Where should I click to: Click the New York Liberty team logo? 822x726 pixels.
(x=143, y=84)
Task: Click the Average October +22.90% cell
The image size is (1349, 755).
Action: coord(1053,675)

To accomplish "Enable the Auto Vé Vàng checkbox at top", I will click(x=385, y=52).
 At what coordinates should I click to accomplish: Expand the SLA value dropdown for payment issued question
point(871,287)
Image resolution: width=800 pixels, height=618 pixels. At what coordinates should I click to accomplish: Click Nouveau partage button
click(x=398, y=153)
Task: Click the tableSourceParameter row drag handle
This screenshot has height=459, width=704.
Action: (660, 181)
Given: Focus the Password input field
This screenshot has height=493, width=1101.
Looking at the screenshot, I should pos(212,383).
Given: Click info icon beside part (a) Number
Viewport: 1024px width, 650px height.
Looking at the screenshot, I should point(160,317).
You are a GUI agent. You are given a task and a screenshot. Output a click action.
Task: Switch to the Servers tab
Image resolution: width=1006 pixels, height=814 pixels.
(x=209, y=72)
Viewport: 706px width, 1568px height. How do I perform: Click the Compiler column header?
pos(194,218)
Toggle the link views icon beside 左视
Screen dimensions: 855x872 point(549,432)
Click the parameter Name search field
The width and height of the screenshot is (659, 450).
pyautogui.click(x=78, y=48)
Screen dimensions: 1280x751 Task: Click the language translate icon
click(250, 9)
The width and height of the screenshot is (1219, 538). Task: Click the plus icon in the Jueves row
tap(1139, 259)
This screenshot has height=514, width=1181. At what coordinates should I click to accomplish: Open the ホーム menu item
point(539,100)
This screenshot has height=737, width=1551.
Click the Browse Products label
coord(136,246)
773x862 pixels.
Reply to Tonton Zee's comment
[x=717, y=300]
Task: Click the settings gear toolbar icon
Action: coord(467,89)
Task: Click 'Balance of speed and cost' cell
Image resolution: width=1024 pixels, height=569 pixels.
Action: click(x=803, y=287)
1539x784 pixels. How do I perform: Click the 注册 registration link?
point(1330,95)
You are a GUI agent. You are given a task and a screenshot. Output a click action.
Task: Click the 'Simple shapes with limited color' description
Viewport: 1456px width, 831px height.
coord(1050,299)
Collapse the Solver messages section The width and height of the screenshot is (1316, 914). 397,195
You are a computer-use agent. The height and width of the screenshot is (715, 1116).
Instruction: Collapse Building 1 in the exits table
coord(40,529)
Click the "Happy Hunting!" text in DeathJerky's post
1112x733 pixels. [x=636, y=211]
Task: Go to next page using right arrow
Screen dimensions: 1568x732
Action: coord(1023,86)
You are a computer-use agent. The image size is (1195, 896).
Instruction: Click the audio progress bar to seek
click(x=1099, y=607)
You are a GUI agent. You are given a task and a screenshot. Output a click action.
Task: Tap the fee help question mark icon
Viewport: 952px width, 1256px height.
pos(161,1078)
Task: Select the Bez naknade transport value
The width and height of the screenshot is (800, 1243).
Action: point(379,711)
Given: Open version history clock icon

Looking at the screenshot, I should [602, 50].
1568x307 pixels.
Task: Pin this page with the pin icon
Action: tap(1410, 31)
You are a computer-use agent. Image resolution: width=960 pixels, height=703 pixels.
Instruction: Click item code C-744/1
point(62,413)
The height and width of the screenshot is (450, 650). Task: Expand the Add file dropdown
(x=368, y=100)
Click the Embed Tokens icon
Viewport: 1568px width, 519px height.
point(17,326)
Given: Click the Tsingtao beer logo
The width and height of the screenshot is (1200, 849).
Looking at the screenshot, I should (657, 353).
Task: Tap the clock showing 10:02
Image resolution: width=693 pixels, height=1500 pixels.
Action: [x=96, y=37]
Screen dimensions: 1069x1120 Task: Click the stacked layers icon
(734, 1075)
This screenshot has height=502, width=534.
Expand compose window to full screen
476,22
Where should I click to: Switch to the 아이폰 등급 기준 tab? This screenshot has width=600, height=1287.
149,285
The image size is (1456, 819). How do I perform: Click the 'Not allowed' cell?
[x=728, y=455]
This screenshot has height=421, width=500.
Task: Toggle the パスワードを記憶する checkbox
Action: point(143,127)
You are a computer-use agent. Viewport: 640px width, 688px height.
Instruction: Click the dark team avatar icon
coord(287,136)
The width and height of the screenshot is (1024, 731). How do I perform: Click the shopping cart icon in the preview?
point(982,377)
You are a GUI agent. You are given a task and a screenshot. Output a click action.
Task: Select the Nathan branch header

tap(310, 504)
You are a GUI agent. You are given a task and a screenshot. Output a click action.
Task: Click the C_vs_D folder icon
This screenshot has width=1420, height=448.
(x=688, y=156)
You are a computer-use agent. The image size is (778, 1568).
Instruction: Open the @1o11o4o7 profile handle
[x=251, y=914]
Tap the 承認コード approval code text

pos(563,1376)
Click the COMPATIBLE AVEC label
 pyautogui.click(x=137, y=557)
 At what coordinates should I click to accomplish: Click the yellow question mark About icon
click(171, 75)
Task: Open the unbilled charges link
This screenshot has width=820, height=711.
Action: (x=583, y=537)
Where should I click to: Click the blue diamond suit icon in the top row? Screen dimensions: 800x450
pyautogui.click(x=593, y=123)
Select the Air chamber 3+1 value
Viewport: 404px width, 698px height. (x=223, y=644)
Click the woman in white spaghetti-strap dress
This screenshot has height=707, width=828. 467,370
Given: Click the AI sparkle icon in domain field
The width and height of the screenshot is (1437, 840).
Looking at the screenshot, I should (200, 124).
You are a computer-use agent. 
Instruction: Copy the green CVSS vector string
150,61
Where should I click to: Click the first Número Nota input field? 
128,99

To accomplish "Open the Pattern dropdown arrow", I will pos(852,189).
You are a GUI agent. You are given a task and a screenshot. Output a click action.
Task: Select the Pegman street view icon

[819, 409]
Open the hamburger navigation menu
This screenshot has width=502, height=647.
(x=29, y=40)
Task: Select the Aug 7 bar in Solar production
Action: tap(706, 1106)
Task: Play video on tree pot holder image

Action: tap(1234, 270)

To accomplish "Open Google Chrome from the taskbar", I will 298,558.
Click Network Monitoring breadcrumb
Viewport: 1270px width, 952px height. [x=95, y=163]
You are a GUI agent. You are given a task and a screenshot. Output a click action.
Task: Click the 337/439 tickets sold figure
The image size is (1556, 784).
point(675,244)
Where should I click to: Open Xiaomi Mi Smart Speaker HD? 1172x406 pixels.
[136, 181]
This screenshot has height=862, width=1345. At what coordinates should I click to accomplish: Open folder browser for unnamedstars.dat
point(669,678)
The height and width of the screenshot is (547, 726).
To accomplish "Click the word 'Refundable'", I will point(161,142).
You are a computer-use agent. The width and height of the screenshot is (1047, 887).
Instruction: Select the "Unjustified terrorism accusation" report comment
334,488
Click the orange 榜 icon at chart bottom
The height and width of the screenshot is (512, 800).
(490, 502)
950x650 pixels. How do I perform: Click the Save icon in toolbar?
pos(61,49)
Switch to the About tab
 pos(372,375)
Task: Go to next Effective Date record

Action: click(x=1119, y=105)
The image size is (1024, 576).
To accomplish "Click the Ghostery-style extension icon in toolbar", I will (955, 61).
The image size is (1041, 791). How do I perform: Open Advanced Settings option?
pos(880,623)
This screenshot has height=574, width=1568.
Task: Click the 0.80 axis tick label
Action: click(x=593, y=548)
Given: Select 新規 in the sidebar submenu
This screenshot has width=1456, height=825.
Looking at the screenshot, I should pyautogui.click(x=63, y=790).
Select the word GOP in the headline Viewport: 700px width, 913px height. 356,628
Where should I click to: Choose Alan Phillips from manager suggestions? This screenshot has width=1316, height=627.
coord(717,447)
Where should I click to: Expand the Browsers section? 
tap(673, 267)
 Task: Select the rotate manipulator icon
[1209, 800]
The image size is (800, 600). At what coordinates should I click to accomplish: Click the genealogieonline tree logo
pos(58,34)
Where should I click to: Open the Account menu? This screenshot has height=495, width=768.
----
▶ _Problem statement_: Filter the listing above for lines with the word "will", and copy each one you find.

▶ _Result for this exercise_:
To accomplish "Enable the Auto Vé Vàng checkbox at top", I will click(x=385, y=52).
To accomplish "Open the Pattern dropdown arrow", I will pos(852,189).
To accomplish "Open Google Chrome from the taskbar", I will 298,558.
To accomplish "Click the word 'Refundable'", I will point(161,142).
To accomplish "Click the Ghostery-style extension icon in toolbar", I will (955, 61).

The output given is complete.